▸ WHAT YOU ARE ASKED TO DO
Scale the material from the line containing "This screenshot has" down to the line containing "(415, 1393).", both included, and give only those lines back with the requests kept. Multiply every coordinate in the answers by 2.05 and round to whole numbers, with halves going up, and leave out the pictures.

▸ EXCERPTED DATA
%%

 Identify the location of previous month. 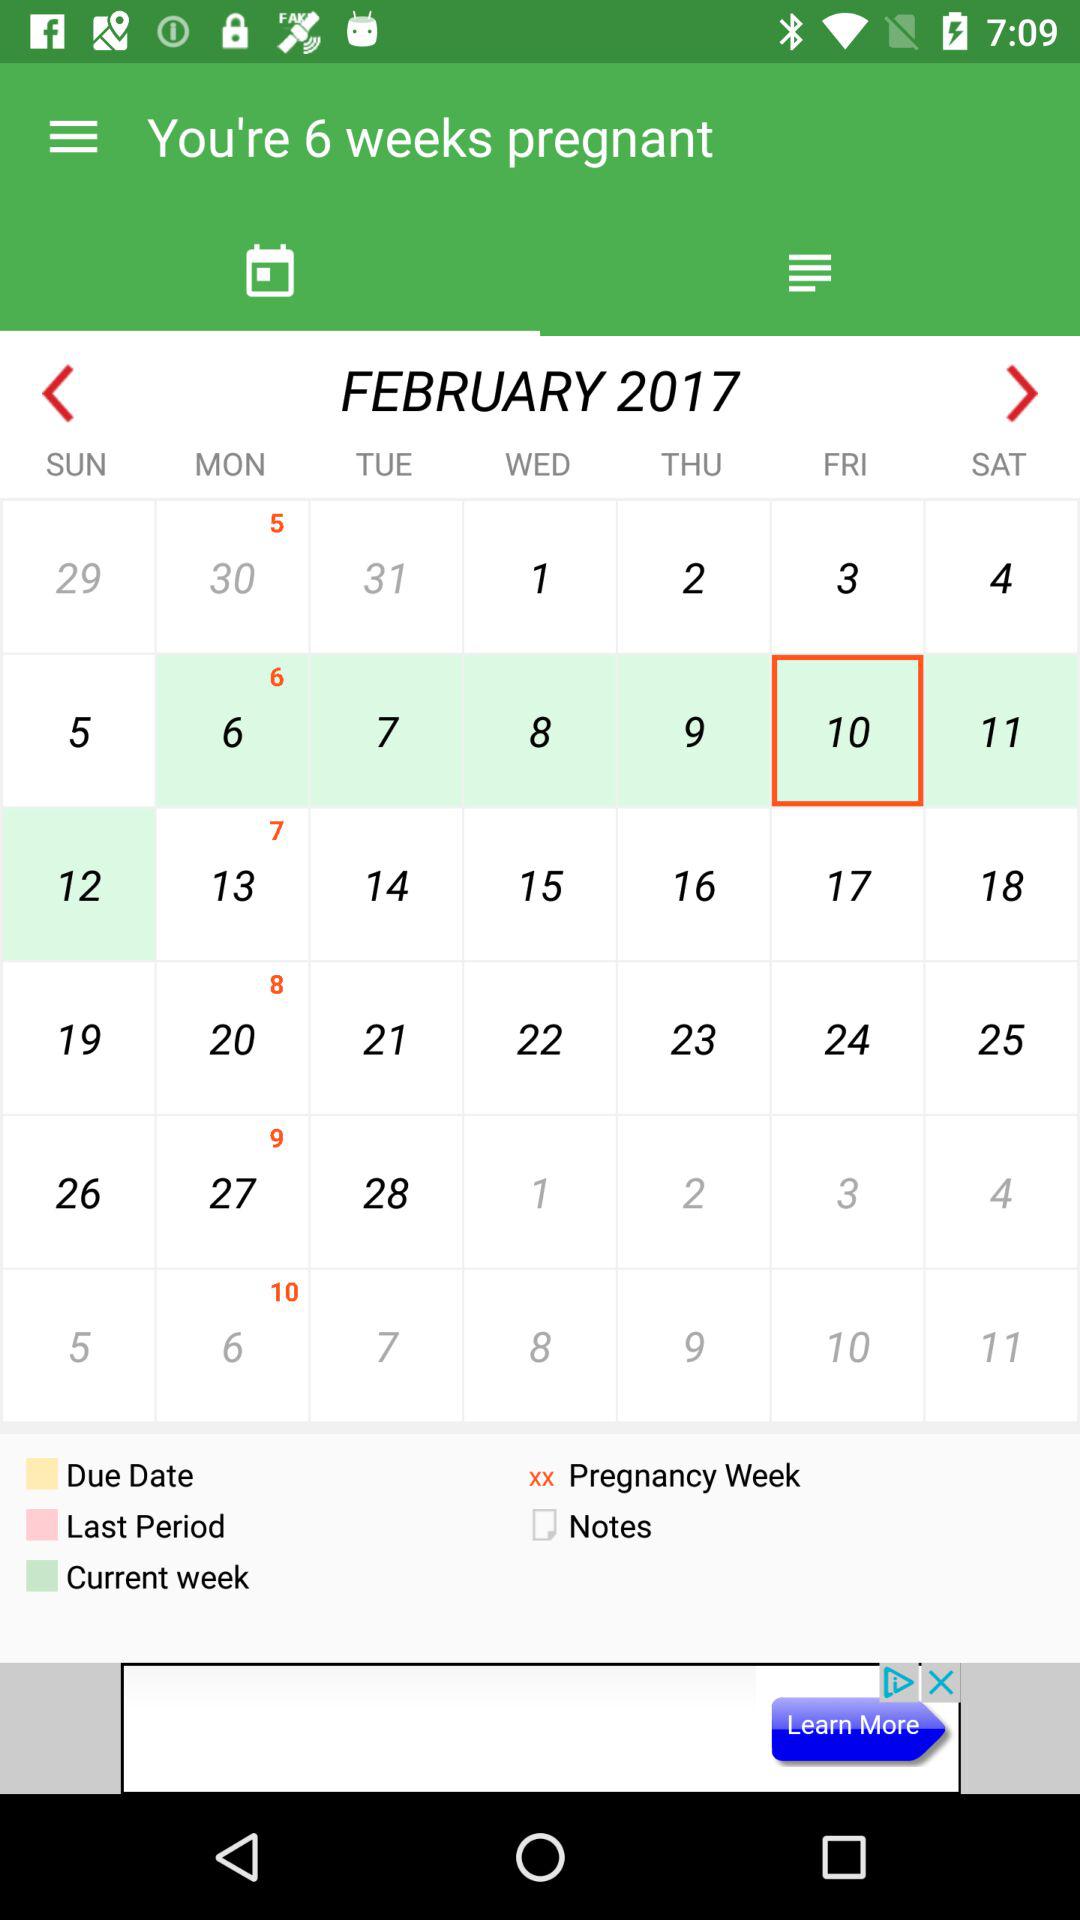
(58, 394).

%%
%%

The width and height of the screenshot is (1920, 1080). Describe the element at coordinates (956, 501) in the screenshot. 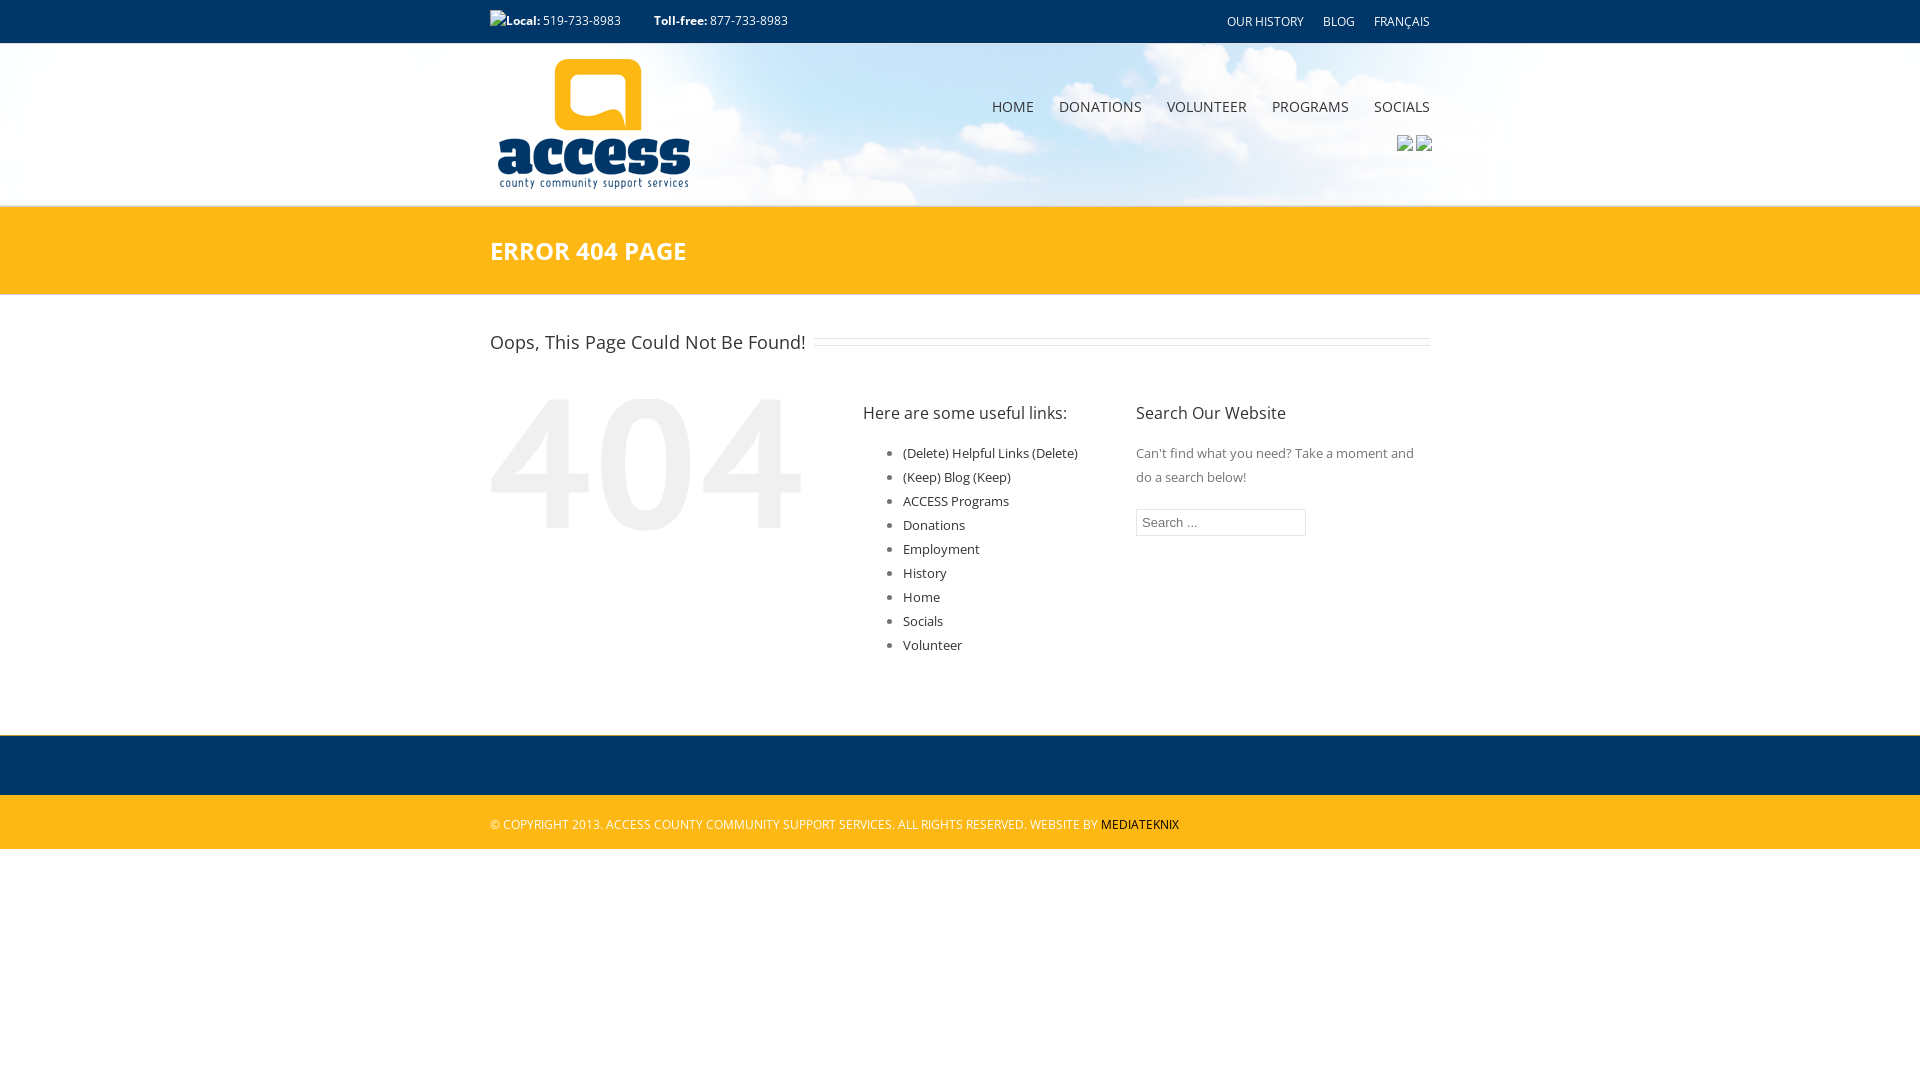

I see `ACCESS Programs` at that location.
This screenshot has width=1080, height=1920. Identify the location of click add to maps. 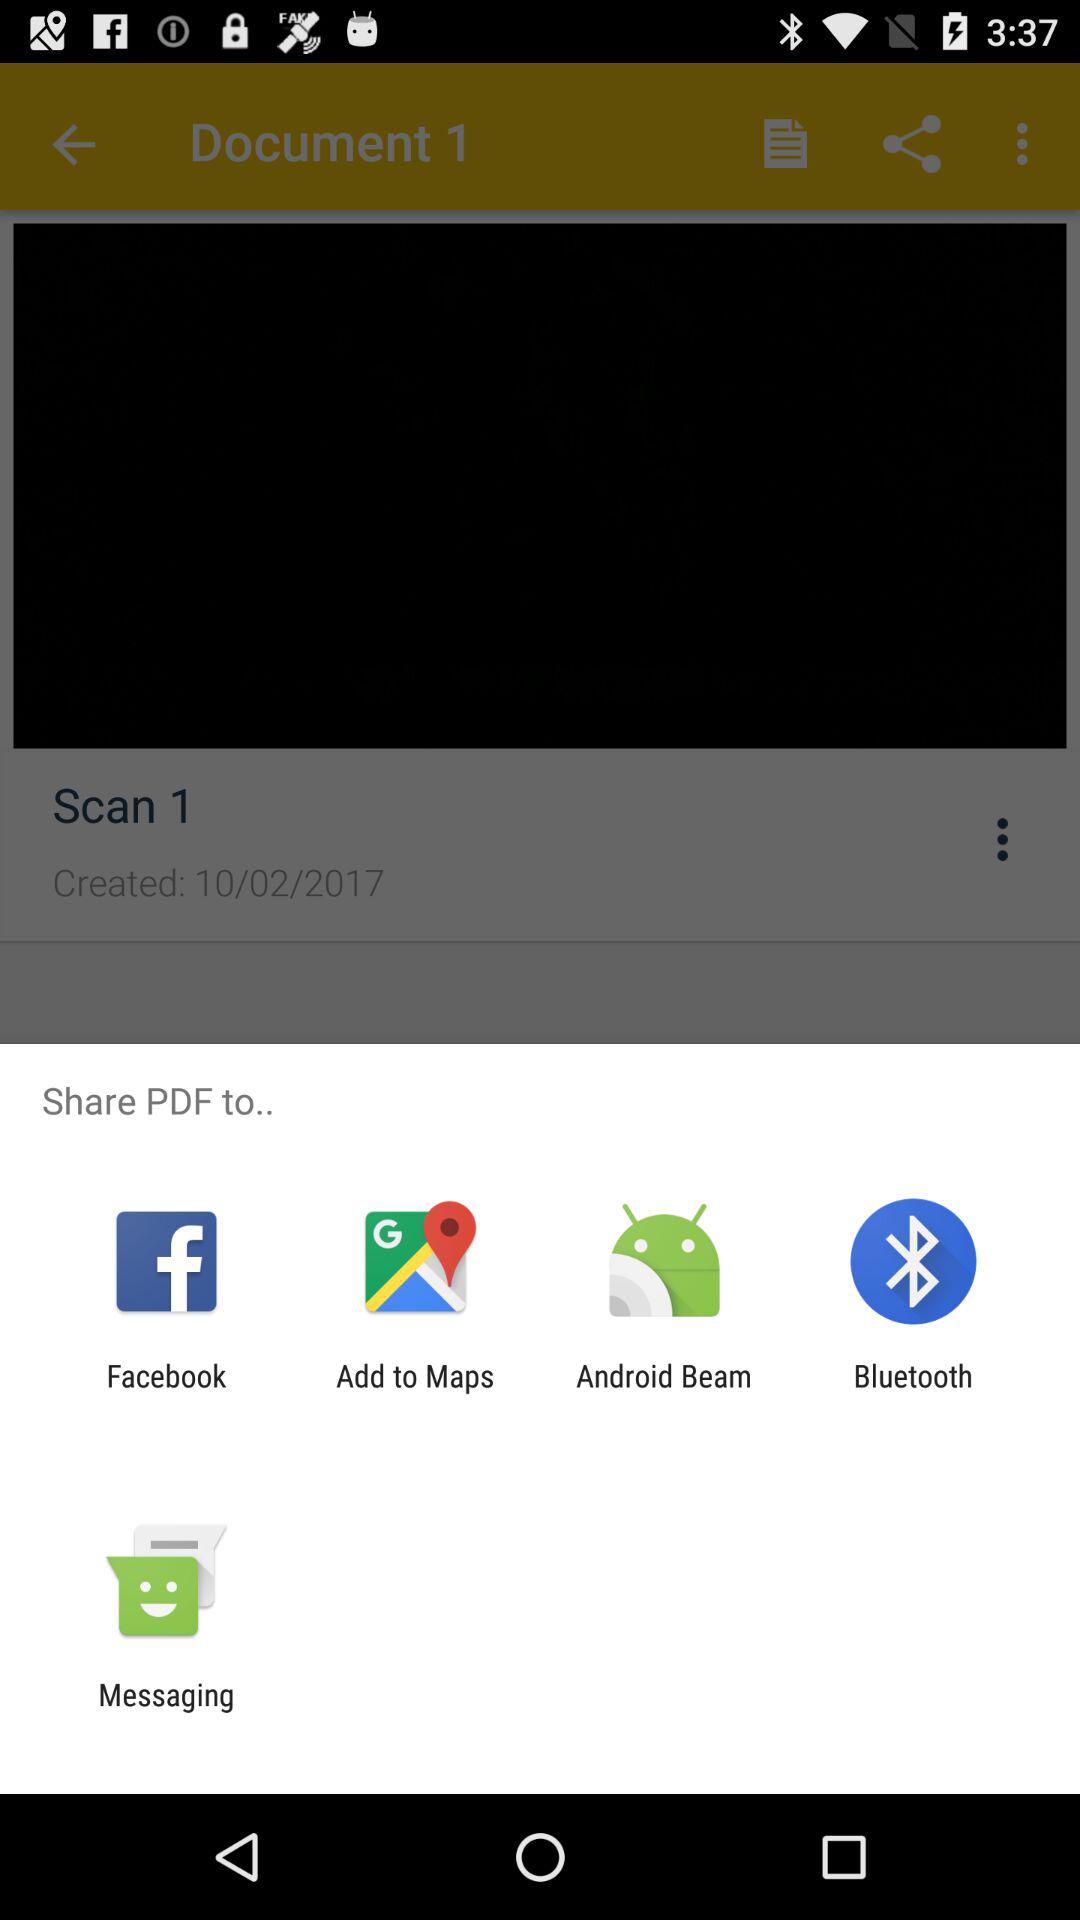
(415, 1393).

%%
%%

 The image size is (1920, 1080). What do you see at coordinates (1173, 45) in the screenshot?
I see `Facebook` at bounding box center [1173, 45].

%%

▸ EXERCISE SOLUTION
This screenshot has width=1080, height=1920. Identify the location of click add to maps. 
(851, 2856).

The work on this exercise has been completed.